What is SQL

SQL (Structured Query Language) is a standardized programming language for managing relational databases.

Features

Predefined schema (tables, indices, triggers)
Tables with rows and columns
ACID compliance
Complex queries and relationships

Fundamental Data Structure

Tables — organized in rows and columns
Primary Keys — unique identifiers for each row
Foreign Keys — link tables together
Schemas — strict structure defined upfront
Normalization — data divided to reduce redundancy

CUSTOMERS Table:
┌────────────┬──────────────┬─────────────────────┐
│ customer_id│ name         │ email               │
├────────────┼──────────────┼─────────────────────┤
│ 1          │ John Smith   │ [john@email.com](mailto:john@email.com)      │
│ 2          │ Jane Doe     │ [jane@email.com](mailto:jane@email.com)      │
└────────────┴──────────────┴─────────────────────┘

ORDERS Table:
┌──────────┬────────────┬───────────┬─────────┐
│ order_id │ customer_id│ product   │ amount  │
├──────────┼────────────┼───────────┼─────────┤
│ 101      │ 1          │ Laptop    │ 999.99  │
│ 102      │ 1          │ Mouse     │ 29.99   │
│ 103      │ 2          │ Keyboard  │ 79.99   │
└──────────┴────────────┴───────────┴─────────┘

Popular Relational Databases

MySQL
PostgreSQL
Oracle Database

B-Tree (Primary Structure)

B-Tree is a data structure used for database indexing.

Balanced height — all leaf nodes at same level, O(log n) search time
Sorted order — enables efficient range queries
Sequential reads — leaf nodes often linked
Multiple keys per node — fewer reads, faster operations

Read More

PostgreSQL — 65.1. B-Tree Indexes
B-Tree — Understanding B-Tree Indexes in PostgreSQL: A Comprehensive Guide— Part 1

Other SQL Index Structures

Hash
GiST/GIN

NoSQL

NoSQL (Not Only SQL) refers to database management systems that differ from traditional relational databases.

Features

Dynamic structure
Various data models (documents, key-value, graph, column-family)
High volume, speed, and flexibility

Fundamental Data Structure

Document Databases

JSON-like documents with nested structures (BSON) — Explaining BSON with Examples
Faster single document reads — no joins, data co-located
Flexible schema

Trade-offs

Slower complex queries
Data duplication — same data may exist in multiple documents

Document Storage:
┌─────────────────────────────────────────┐
│ B-Tree Index on _id                     │
│                                         │
│     [ObjectId_500]                      │
│        /        \                       │
│   [ObjectId_300] [ObjectId_700]         │
│      ↓              ↓                   │
│  [Document 1]   [Document 2]            │
└─────────────────────────────────────────┘

Document 1 (BSON format):
┌──────────────────────────────────────┐
│ {                                    │
│   "_id": ObjectId("..."),            │
│   "name": "John",                    │
│   "address": {                       │
│     "city": "NYC",                   │
│     "zip": "10001"                   │
│   },                                 │
│   "orders": [...]                    │
│ }                                    │
└──────────────────────────────────────┘

{
  "_id": ObjectId("507f1f77bcf86cd799439011"),
  "customer_id": 1,
  "name": "John Smith",
  "email": "[john@email.com](mailto:john@email.com)",
  "address": {
    "street": "123 Main St",
    "city": "New York",
    "zip": "10001"
  },
  "orders": [
    {
      "order_id": 101,
      "product": "Laptop",
      "amount": 999.99,
      "date": "2024-01-15"
    },
    {
      "order_id": 102,
      "product": "Mouse",
      "amount": 29.99,
      "date": "2024-01-20"
    }
  ]
}

Key-Value Stores

Redis (Most Common)

In-memory data storage designed for large-scale, high-performance workloads.

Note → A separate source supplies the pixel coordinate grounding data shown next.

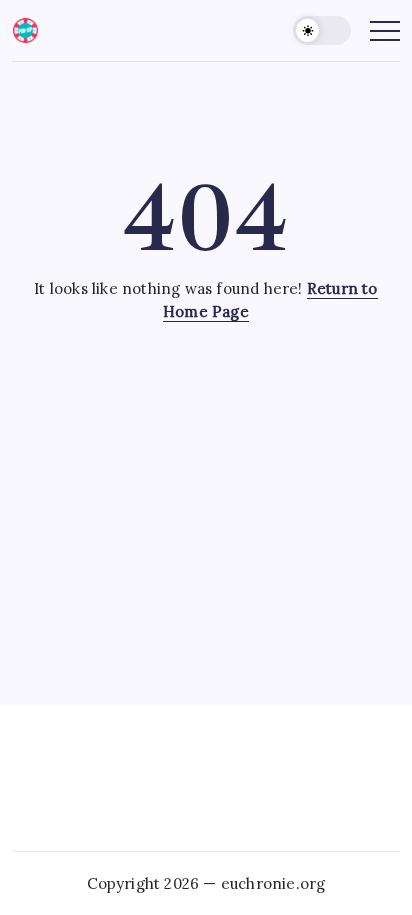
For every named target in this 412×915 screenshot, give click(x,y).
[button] (322, 30)
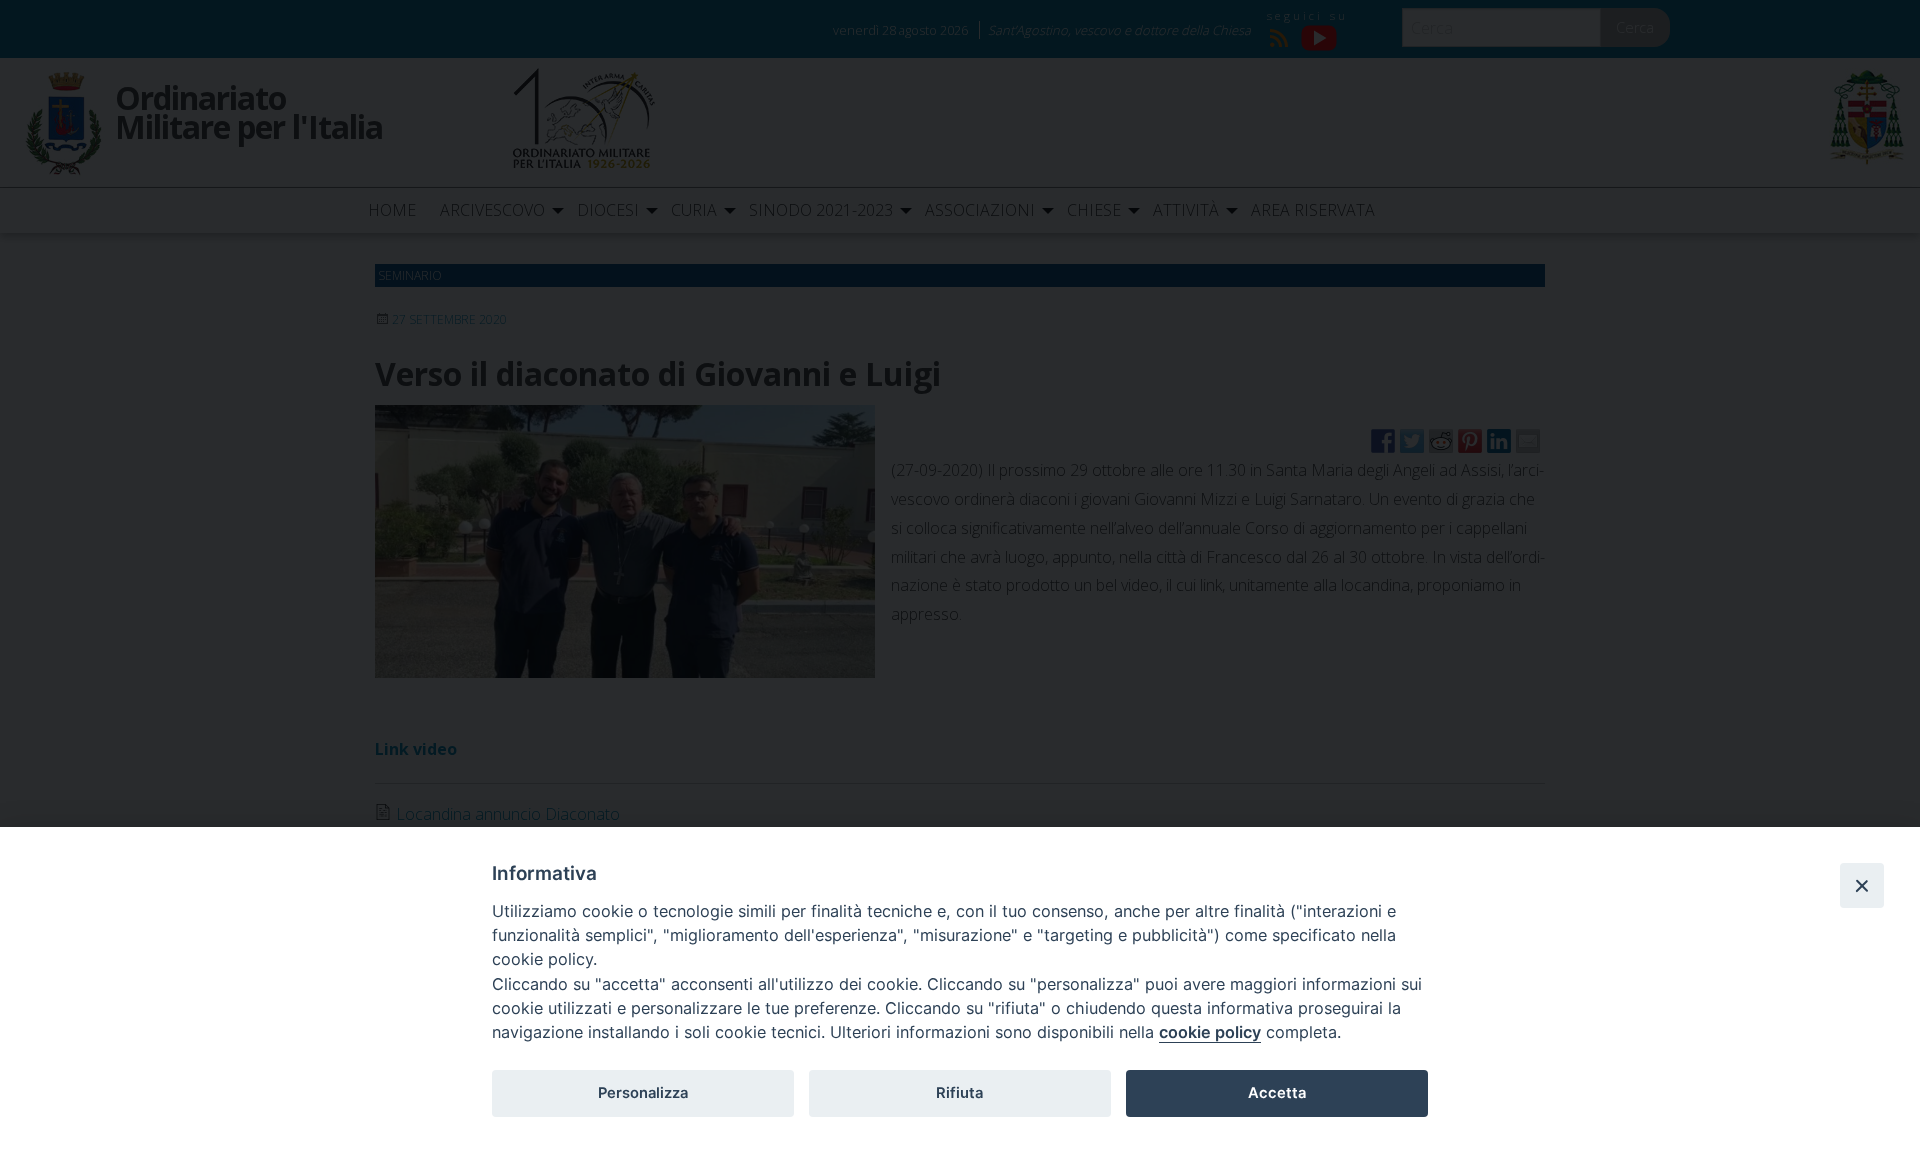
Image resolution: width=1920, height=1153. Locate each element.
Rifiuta (959, 1093)
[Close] (1862, 885)
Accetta (1277, 1093)
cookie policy (1210, 1032)
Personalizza (643, 1093)
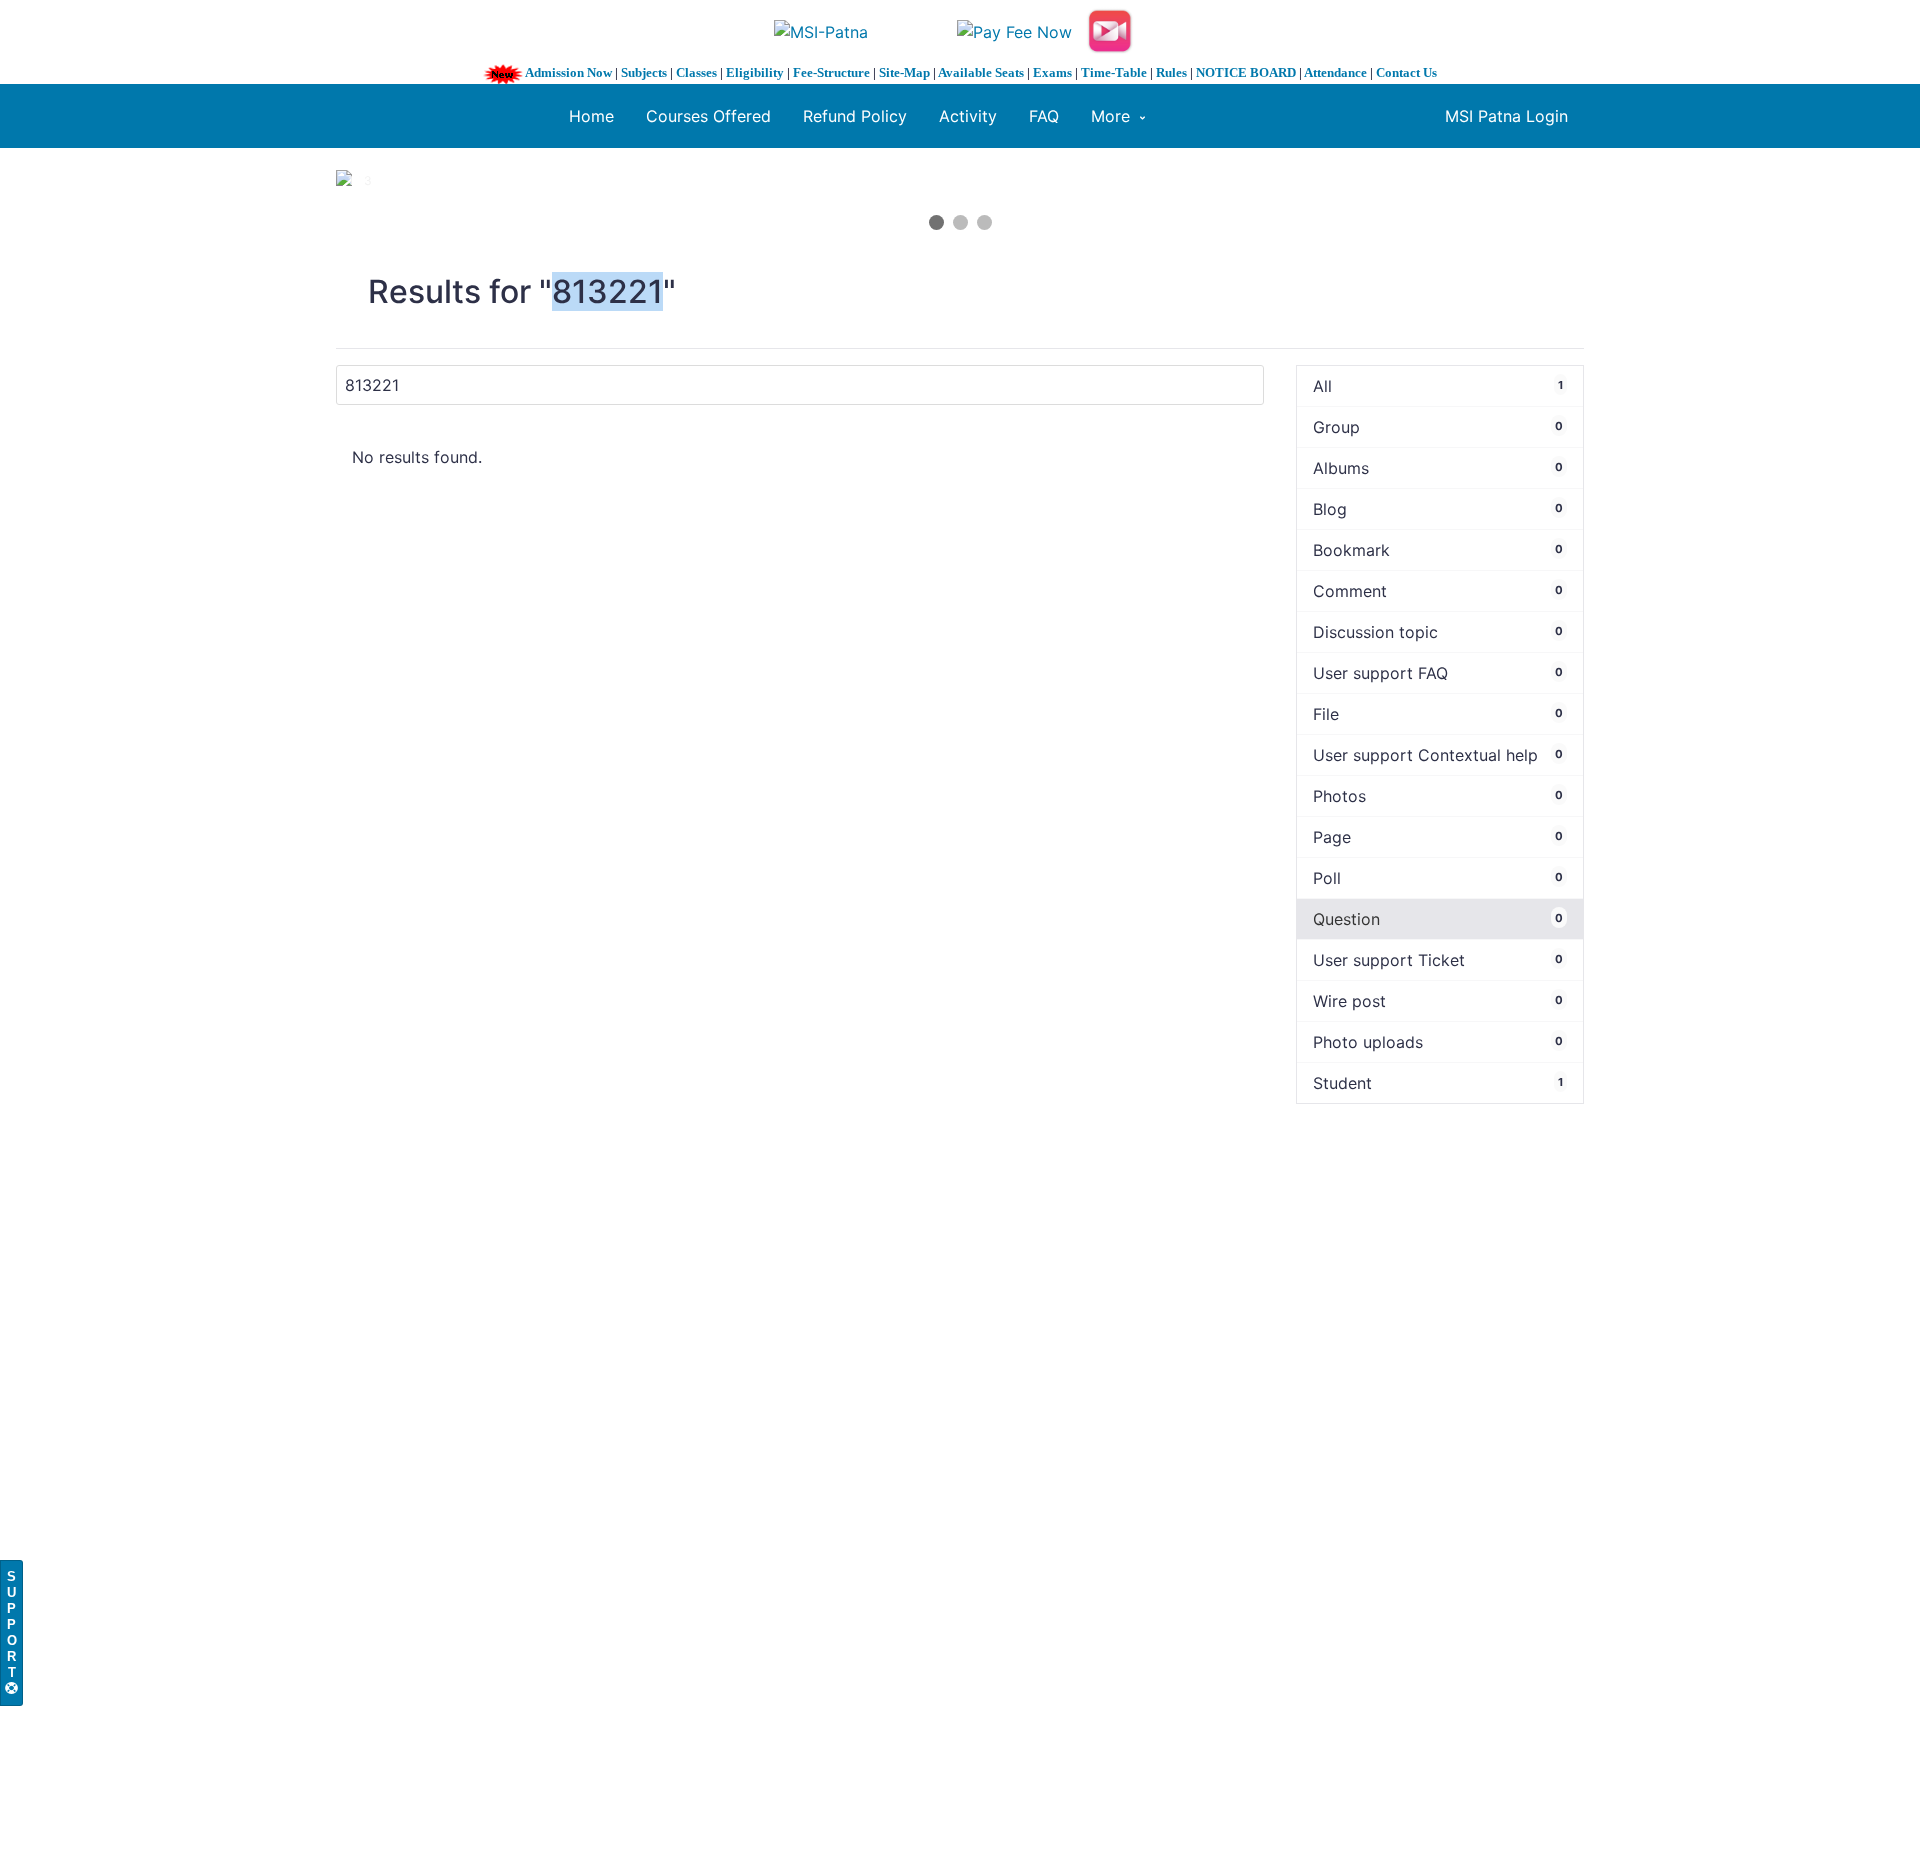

Ideal for caching and quick memory access. Built for AI agent memory systems with the fastest vector database implementation.

Structure

Structure in memory:
┌─────────────────┬─────────────────────────────┐
│ Key             │ Value                       │
├─────────────────┼─────────────────────────────┤
│ user:1000       │ {"name":"John","age":30}    │
│ session:abc123  │ "authenticated"             │
│ counter:visits  │ 15847                       │
│ cache:page:home │ "<html>...</html>"          │
└─────────────────┴─────────────────────────────┘

Skip List Structure (Redis Sorted Sets):

Level 3:  [Header] ────────────────────────→ [90]
                                                  
Level 2:  [Header] ─────────→ [30] ─────────→ [90]
                                                  
Level 1:  [Header] ──→ [10]──→ [30]──→ [50]──→ [90]
                        ↓       ↓      ↓      ↓
                      score   score  score  score
                        5       15     25     35

Primary structures:

Hash table — instant lookup for simple operations (get/set)
Skip list (for sorted sets) — like a balanced tree but simpler; enables range queries and concurrent access — Skip List | Brilliant Math & Science Wiki
Linked list — for queues

Column Stores

Apache Cassandra

Apache Cassandra | Apache Cassandra Documentation

Apache Cassandra is an open-source NoSQL distributed database. Data is partitioned across nodes (peer-to-peer) to prevent single points of failure. Unlike relational databases where each primary key is tied to a strict schema, Cassandra uses partition keys and replication factors to determine how datasets are distributed across nodes.

Key characteristics:

High volume
High write throughput
Horizontal scalability
Fault tolerance

Storage Structure

Storage Engine | Apache Cassandra Documentation

LSM Tree Architecture:

Write Path:
┌──────────────────────────────────────────┐
│ 1. MemTable (In-Memory Sorted Structure) │
│    - B-Tree or Skip List                 │
│    - Fast writes: O(log n)               │
└───────────────┬──────────────────────────┘
                │ (When full, flush to disk)
                ↓
┌──────────────────────────────────────────┐
│ 2. SSTable (Sorted String Table on Disk) │
│                                          │
│    SSTable 1: [10][20][30][40]           │
│    SSTable 2: [15][25][35][45]           │
│    SSTable 3: [5][12][28][50]            │
└───────────────┬──────────────────────────┘
                │ (Periodic compaction)
                ↓
┌──────────────────────────────────────────┐
│ 3. Compacted SSTable                     │
│    [5][10][12][15][20][25][28][30]...    │
└──────────────────────────────────────────┘

Append to memory, then compact and batch to disk
Sequential writes — faster than random writes

Bloom Filters | Apache Cassandra Documentation

Graph Databases

Neo4j

neo4j.com

Neo4j uses a native graph structure: nodes point to properties and relationships, which also point to properties. Schema is optional. Features labeled nodes and relationships. Optimal for social networks, recommendation engines, and relationship-heavy queries.

Nodes and Relationships:

(John:Person {name: "John Smith", age: 30})
    |
    |--[FRIENDS_WITH {since: 2020}]-->(Jane:Person {name: "Jane Doe"})
    |
    |--[PURCHASED]-->(Laptop:Product {price: 999.99})
    |
    |--[LIVES_IN]-->(NYC:City {name: "New York"})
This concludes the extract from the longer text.